■ **Provided material**
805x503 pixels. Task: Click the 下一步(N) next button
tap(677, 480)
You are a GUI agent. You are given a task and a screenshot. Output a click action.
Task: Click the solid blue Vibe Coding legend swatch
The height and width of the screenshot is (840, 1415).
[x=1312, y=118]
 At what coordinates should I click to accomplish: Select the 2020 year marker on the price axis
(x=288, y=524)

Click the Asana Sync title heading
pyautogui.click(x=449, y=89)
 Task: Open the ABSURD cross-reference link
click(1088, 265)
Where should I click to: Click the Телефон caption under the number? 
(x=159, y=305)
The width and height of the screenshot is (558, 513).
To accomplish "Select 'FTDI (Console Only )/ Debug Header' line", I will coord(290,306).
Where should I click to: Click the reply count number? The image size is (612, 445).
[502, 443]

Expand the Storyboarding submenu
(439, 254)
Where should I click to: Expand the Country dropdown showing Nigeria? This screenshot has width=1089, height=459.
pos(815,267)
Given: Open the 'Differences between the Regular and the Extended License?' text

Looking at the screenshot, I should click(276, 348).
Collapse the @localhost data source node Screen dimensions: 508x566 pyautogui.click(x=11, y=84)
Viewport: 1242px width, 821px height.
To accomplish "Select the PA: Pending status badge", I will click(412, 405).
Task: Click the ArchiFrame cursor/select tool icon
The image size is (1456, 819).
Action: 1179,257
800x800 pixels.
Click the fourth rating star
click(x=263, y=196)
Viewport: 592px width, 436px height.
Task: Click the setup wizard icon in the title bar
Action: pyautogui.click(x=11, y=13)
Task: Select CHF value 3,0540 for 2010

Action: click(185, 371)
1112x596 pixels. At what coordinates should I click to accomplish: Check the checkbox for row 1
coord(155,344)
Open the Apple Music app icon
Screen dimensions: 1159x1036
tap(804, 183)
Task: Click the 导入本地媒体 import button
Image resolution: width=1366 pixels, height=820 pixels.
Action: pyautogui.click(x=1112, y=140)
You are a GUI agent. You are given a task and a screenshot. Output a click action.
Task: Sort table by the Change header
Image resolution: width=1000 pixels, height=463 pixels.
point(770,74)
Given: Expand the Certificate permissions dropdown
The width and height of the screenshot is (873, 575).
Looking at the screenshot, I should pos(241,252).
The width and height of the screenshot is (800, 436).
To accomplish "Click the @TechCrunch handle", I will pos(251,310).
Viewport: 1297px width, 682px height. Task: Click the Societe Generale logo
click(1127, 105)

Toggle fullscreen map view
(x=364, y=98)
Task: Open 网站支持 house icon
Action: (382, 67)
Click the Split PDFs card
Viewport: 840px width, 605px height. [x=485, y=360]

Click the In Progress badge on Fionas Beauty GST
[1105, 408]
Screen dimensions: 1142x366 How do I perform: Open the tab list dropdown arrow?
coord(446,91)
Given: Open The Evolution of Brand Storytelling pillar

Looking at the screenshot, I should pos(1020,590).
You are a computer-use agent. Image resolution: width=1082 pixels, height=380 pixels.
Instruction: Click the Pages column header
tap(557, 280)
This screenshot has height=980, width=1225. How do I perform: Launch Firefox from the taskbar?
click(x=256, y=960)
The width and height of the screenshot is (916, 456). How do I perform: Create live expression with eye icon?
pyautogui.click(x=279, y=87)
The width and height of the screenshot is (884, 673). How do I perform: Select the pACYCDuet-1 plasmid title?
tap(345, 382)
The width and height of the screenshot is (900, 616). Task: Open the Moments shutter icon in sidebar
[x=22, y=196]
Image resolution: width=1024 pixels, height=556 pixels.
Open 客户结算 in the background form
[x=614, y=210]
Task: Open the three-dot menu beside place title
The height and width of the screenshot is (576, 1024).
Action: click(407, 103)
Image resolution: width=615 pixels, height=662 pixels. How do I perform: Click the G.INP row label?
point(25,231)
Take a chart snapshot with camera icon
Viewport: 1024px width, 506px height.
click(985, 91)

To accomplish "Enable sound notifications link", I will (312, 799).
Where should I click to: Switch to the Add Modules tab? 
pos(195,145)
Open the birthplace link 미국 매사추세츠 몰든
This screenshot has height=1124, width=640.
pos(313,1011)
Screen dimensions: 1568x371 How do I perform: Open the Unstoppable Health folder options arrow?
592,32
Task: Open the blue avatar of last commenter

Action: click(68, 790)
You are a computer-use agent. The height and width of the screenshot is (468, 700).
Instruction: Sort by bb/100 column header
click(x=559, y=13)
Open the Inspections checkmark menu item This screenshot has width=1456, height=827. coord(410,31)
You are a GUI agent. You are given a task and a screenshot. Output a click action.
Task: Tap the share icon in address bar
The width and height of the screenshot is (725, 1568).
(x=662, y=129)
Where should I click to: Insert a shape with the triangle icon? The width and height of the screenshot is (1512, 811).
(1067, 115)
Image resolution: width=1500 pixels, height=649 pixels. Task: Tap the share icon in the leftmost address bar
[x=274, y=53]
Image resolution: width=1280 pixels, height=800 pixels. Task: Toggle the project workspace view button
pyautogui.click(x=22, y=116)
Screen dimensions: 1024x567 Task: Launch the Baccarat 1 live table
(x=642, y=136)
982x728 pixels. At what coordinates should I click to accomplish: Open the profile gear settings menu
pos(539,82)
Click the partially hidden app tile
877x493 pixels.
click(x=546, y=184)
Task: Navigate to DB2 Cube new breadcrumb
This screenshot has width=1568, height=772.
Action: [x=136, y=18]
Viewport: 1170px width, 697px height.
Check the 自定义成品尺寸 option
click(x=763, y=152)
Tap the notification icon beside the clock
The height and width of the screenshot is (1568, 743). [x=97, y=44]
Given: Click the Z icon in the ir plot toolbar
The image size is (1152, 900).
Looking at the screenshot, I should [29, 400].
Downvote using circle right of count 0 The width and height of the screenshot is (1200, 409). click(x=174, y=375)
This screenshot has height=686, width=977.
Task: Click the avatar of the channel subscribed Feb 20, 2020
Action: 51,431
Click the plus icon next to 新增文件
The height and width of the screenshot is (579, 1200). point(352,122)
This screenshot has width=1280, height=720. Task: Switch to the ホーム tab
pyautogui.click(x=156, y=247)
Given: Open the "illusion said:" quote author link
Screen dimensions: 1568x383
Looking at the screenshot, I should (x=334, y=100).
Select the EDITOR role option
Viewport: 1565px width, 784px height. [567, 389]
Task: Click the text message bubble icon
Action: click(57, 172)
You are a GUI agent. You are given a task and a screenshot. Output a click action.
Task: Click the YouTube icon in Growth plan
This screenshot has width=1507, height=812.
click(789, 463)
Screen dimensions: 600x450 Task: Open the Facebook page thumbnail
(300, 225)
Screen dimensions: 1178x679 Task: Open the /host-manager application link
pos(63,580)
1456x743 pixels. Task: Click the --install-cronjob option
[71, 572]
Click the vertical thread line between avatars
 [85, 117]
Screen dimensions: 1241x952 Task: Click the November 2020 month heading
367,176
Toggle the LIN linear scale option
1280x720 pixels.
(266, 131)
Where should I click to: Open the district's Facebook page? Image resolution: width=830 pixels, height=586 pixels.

■ **Problem details**
Output the entries above word for word.

■ **Task solution**
805x503 pixels. Task: Click the 下一步(N) next button
tap(677, 480)
You are a GUI agent. You are given a task and a screenshot. Output a click action.
Task: Click the solid blue Vibe Coding legend swatch
The height and width of the screenshot is (840, 1415).
[x=1312, y=118]
 At what coordinates should I click to accomplish: Select the 2020 year marker on the price axis
(x=288, y=524)

Click the Asana Sync title heading
pyautogui.click(x=449, y=89)
 Task: Open the ABSURD cross-reference link
click(1088, 265)
Where should I click to: Click the Телефон caption under the number? 
(x=159, y=305)
The width and height of the screenshot is (558, 513).
To accomplish "Select 'FTDI (Console Only )/ Debug Header' line", I will coord(290,306).
Where should I click to: Click the reply count number? The image size is (612, 445).
[502, 443]

Expand the Storyboarding submenu
(439, 254)
Where should I click to: Expand the Country dropdown showing Nigeria? This screenshot has width=1089, height=459.
pos(815,267)
Given: Open the 'Differences between the Regular and the Extended License?' text

Looking at the screenshot, I should click(276, 348).
Collapse the @localhost data source node Screen dimensions: 508x566 pyautogui.click(x=11, y=84)
Viewport: 1242px width, 821px height.
To accomplish "Select the PA: Pending status badge", I will click(412, 405).
Task: Click the ArchiFrame cursor/select tool icon
The image size is (1456, 819).
Action: 1179,257
800x800 pixels.
Click the fourth rating star
click(x=263, y=196)
Viewport: 592px width, 436px height.
Task: Click the setup wizard icon in the title bar
Action: pyautogui.click(x=11, y=13)
Task: Select CHF value 3,0540 for 2010

Action: click(185, 371)
1112x596 pixels. At what coordinates should I click to accomplish: Check the checkbox for row 1
coord(155,344)
Open the Apple Music app icon
Screen dimensions: 1159x1036
tap(804, 183)
Task: Click the 导入本地媒体 import button
Image resolution: width=1366 pixels, height=820 pixels.
Action: pyautogui.click(x=1112, y=140)
You are a GUI agent. You are given a task and a screenshot. Output a click action.
Task: Sort table by the Change header
Image resolution: width=1000 pixels, height=463 pixels.
point(770,74)
Given: Expand the Certificate permissions dropdown
The width and height of the screenshot is (873, 575).
Looking at the screenshot, I should pos(241,252).
The width and height of the screenshot is (800, 436).
To accomplish "Click the @TechCrunch handle", I will pos(251,310).
Viewport: 1297px width, 682px height. Task: Click the Societe Generale logo
click(1127, 105)

Toggle fullscreen map view
(x=364, y=98)
Task: Open 网站支持 house icon
Action: (382, 67)
Click the Split PDFs card
Viewport: 840px width, 605px height. [x=485, y=360]

Click the In Progress badge on Fionas Beauty GST
[1105, 408]
Screen dimensions: 1142x366 How do I perform: Open the tab list dropdown arrow?
coord(446,91)
Given: Open The Evolution of Brand Storytelling pillar

Looking at the screenshot, I should pos(1020,590).
You are a computer-use agent. Image resolution: width=1082 pixels, height=380 pixels.
Instruction: Click the Pages column header
tap(557, 280)
This screenshot has height=980, width=1225. How do I perform: Launch Firefox from the taskbar?
click(x=256, y=960)
The width and height of the screenshot is (916, 456). How do I perform: Create live expression with eye icon?
pyautogui.click(x=279, y=87)
The width and height of the screenshot is (884, 673). How do I perform: Select the pACYCDuet-1 plasmid title?
tap(345, 382)
The width and height of the screenshot is (900, 616). Task: Open the Moments shutter icon in sidebar
[x=22, y=196]
Image resolution: width=1024 pixels, height=556 pixels.
Open 客户结算 in the background form
[x=614, y=210]
Task: Open the three-dot menu beside place title
The height and width of the screenshot is (576, 1024).
Action: click(407, 103)
Image resolution: width=615 pixels, height=662 pixels. How do I perform: Click the G.INP row label?
point(25,231)
Take a chart snapshot with camera icon
Viewport: 1024px width, 506px height.
click(985, 91)

To accomplish "Enable sound notifications link", I will (312, 799).
Where should I click to: Switch to the Add Modules tab? 
pos(195,145)
Open the birthplace link 미국 매사추세츠 몰든
This screenshot has height=1124, width=640.
pos(313,1011)
Screen dimensions: 1568x371 How do I perform: Open the Unstoppable Health folder options arrow?
592,32
Task: Open the blue avatar of last commenter

Action: click(68, 790)
You are a computer-use agent. The height and width of the screenshot is (468, 700).
Instruction: Sort by bb/100 column header
click(x=559, y=13)
Open the Inspections checkmark menu item This screenshot has width=1456, height=827. coord(410,31)
You are a GUI agent. You are given a task and a screenshot. Output a click action.
Task: Tap the share icon in address bar
The width and height of the screenshot is (725, 1568).
(x=662, y=129)
Where should I click to: Insert a shape with the triangle icon? The width and height of the screenshot is (1512, 811).
(1067, 115)
Image resolution: width=1500 pixels, height=649 pixels. Task: Tap the share icon in the leftmost address bar
[x=274, y=53]
Image resolution: width=1280 pixels, height=800 pixels. Task: Toggle the project workspace view button
pyautogui.click(x=22, y=116)
Screen dimensions: 1024x567 Task: Launch the Baccarat 1 live table
(x=642, y=136)
982x728 pixels. At what coordinates should I click to accomplish: Open the profile gear settings menu
pos(539,82)
Click the partially hidden app tile
877x493 pixels.
click(x=546, y=184)
Task: Navigate to DB2 Cube new breadcrumb
This screenshot has width=1568, height=772.
Action: [x=136, y=18]
Viewport: 1170px width, 697px height.
Check the 自定义成品尺寸 option
click(x=763, y=152)
Tap the notification icon beside the clock
The height and width of the screenshot is (1568, 743). [x=97, y=44]
Given: Click the Z icon in the ir plot toolbar
The image size is (1152, 900).
Looking at the screenshot, I should [29, 400].
Downvote using circle right of count 0 The width and height of the screenshot is (1200, 409). click(x=174, y=375)
This screenshot has height=686, width=977.
Task: Click the avatar of the channel subscribed Feb 20, 2020
Action: 51,431
Click the plus icon next to 新增文件
The height and width of the screenshot is (579, 1200). point(352,122)
This screenshot has width=1280, height=720. Task: Switch to the ホーム tab
pyautogui.click(x=156, y=247)
Given: Open the "illusion said:" quote author link
Screen dimensions: 1568x383
Looking at the screenshot, I should (x=334, y=100).
Select the EDITOR role option
Viewport: 1565px width, 784px height. [567, 389]
Task: Click the text message bubble icon
Action: click(57, 172)
You are a GUI agent. You are given a task and a screenshot. Output a click action.
Task: Click the YouTube icon in Growth plan
This screenshot has width=1507, height=812.
click(789, 463)
Screen dimensions: 600x450 Task: Open the Facebook page thumbnail
(300, 225)
Screen dimensions: 1178x679 Task: Open the /host-manager application link
pos(63,580)
1456x743 pixels. Task: Click the --install-cronjob option
[71, 572]
Click the vertical thread line between avatars
 [85, 117]
Screen dimensions: 1241x952 Task: Click the November 2020 month heading
367,176
Toggle the LIN linear scale option
1280x720 pixels.
(266, 131)
Where should I click to: Open the district's Facebook page? Image resolution: width=830 pixels, height=586 pixels.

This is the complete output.